## [ACTIONS TO TAKE]
A. From the Adam documentation, list each quantity that the basic form of the algorithm is said to be given before initialization, along with its symbol.
B. Continue the Adam documentation from the point where it stops.

## [TEXT SEGMENT]
^^^^
This module provides an implementation of Adam.

Adam is a method for the optimization of stochastic objective functions.

The idea is to estimate the first two moments with exponentially decaying running averages. Additionally, these estimates are bias corrected which improves over the initial learning steps since both estimates are initialized with zeros.

The rest of the documentation follows the original paper [adam2014] and is only meant as a quick primer. We refer to the original source for more details, such as results on convergence and discussion of the various hyper parameters.

Let $$f_t'(\theta_t)$$ be the derivative of the loss with respect to the parameters at time step $$t$$. In its basic form, given a step rate $$\alpha$$, decay terms $$\beta_1$$ and $$\beta_2$$ for the first and second moment estimates respectively and an offset $$\epsilon$$ we initialise the following quantities

$\begin{split}m_0 & \leftarrow 0 \\ v_0 & \leftarrow 0 \\ t & \leftarrow 0 \\\end{split}$

$\begin{split}t & \leftarrow t + 1 \\ g_t & \leftarrow f_t'(\theta_{t-1}) \\ m_t & \leftarrow \beta_1 \cdot g_t + (1 - \beta_1) \cdot m_{t-1} \\ v_t &\leftarrow \beta_2 \cdot g_t^2 + (1 - \beta_2) \cdot v_{t-1}\end{split}$$\begin{split}\hat{m}_t &\leftarrow {m_t \over (1 - (1 - \beta_1)^t)} \\ \hat{v}_t &\leftarrow {v_t \over (1 - (1 - \beta_2)^t)} \\ \theta_t &\leftarrow \theta_{t-1} - \alpha {\hat{m}_t \over (\sqrt{\hat{v}_t} + \epsilon)}\end{split}$

As suggested in the original paper, the last three steps are optimized for efficieny by using:

$\begin{split}\alpha_t &\leftarrow \alpha {\sqrt{(1 - (1 - \beta_2)^t)} \over (1 - (1 - \beta_1)^t)} \\ \theta_t &\leftarrow \theta_{t-1} - \alpha_t {m_t \over (\sqrt{v_t} + \epsilon)}\end{split}$

The quantities in the algorithm and their corresponding attributes in the optimizer object are as follows.
^^^^
## [DATASET RECORDS]
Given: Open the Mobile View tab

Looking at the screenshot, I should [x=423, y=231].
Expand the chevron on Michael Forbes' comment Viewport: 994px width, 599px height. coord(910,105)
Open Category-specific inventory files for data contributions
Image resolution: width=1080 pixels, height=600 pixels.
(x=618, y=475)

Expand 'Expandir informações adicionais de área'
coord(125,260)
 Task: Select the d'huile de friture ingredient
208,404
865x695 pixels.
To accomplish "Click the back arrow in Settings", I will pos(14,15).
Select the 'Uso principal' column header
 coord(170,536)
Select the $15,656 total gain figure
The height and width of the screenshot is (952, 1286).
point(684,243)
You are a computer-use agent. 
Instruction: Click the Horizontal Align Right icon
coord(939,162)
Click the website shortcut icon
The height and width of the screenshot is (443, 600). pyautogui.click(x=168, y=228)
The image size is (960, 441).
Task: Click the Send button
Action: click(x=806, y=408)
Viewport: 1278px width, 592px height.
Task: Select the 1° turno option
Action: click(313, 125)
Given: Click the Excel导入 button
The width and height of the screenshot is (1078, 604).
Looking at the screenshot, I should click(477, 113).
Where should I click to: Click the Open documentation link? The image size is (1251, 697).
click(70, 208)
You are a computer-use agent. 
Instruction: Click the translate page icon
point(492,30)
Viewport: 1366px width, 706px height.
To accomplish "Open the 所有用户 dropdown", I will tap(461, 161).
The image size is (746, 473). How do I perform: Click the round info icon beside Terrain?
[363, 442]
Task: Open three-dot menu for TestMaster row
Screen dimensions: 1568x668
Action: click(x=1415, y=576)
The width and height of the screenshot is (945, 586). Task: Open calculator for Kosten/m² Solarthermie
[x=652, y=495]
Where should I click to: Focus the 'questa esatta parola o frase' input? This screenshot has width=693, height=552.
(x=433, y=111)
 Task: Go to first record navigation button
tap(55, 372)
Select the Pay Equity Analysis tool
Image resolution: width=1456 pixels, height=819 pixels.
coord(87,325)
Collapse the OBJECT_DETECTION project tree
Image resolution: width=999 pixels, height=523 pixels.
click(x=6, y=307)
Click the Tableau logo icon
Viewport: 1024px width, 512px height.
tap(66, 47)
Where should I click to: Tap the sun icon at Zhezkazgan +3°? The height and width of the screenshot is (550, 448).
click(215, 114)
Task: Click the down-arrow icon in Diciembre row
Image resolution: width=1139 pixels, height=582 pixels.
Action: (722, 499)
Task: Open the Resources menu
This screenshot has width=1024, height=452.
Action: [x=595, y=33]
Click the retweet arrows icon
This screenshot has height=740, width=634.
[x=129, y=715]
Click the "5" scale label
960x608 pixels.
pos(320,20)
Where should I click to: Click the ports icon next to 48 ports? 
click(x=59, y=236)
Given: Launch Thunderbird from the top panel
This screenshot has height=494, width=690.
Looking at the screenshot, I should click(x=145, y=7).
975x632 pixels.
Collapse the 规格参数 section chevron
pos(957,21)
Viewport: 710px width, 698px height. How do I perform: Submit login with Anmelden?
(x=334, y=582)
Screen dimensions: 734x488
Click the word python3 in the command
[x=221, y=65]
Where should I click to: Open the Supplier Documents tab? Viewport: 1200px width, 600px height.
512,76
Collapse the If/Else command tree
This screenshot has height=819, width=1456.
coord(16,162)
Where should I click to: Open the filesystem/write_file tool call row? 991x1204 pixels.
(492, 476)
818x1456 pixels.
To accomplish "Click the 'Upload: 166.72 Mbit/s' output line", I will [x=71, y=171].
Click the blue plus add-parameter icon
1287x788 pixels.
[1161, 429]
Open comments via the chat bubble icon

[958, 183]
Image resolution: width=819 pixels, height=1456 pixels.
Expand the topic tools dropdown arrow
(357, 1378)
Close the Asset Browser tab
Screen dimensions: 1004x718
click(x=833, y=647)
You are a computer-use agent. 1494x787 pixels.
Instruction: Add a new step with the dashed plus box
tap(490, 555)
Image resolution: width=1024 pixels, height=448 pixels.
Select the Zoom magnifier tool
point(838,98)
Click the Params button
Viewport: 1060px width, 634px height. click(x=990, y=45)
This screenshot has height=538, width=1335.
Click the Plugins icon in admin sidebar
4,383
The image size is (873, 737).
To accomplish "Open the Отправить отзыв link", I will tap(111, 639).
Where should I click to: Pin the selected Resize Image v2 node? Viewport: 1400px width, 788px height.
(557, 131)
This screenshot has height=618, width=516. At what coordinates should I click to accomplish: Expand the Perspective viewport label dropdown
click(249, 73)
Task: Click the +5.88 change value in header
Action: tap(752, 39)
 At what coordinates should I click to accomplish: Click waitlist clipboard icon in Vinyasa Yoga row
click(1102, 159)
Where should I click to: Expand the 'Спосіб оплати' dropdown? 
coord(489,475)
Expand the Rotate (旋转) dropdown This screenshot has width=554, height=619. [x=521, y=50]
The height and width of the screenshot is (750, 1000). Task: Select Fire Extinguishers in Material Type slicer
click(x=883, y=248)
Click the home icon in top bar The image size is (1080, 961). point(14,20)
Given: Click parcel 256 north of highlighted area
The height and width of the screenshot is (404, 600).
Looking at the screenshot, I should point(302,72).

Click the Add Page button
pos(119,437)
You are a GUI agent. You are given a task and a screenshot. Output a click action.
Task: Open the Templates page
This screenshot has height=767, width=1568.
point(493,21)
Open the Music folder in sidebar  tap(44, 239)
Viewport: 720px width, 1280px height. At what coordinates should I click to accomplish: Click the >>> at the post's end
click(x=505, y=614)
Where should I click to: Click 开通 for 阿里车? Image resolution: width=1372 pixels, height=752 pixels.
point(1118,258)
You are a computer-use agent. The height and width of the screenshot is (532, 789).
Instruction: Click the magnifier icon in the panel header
^^^^
## [THE RESPONSES]
A.
- Step rate, α
- Decay term for the first moment estimate, β₁
- Decay term for the second moment estimate, β₂
- Offset, ε

B.
Symbol Attribute Meaning
$$t$$ n_iter Number of iterations, starting at 0.
$$m_t$$ est_mom_1_b Biased estimate of first moment.
$$v_t$$ est_mom_2_b Biased estimate of second moment.
$$\hat{m}_t$$ est_mom_1 Unbiased estimate of first moment.
$$\hat{v}_t$$ est_mom_2 Unbiased estimate of second moment.
$$\alpha$$ step_rate Step rate parameter.
$$\beta_1$$ decay_mom1 Exponential decay parameter for first moment estimate.
$$\beta_2$$ decay_mom2 Exponential decay parameter for second moment estimate.
$$\epsilon$$ offset Safety offset for division by estimate of second moment.

Additionally, using Nesterov momentum is possible by setting the momentum attribute of the optimizer to a value other than 0. We apply the momentum step before computing the gradient, resulting in a similar incorporation of Nesterov momentum in Adam as presented in [nadam2015].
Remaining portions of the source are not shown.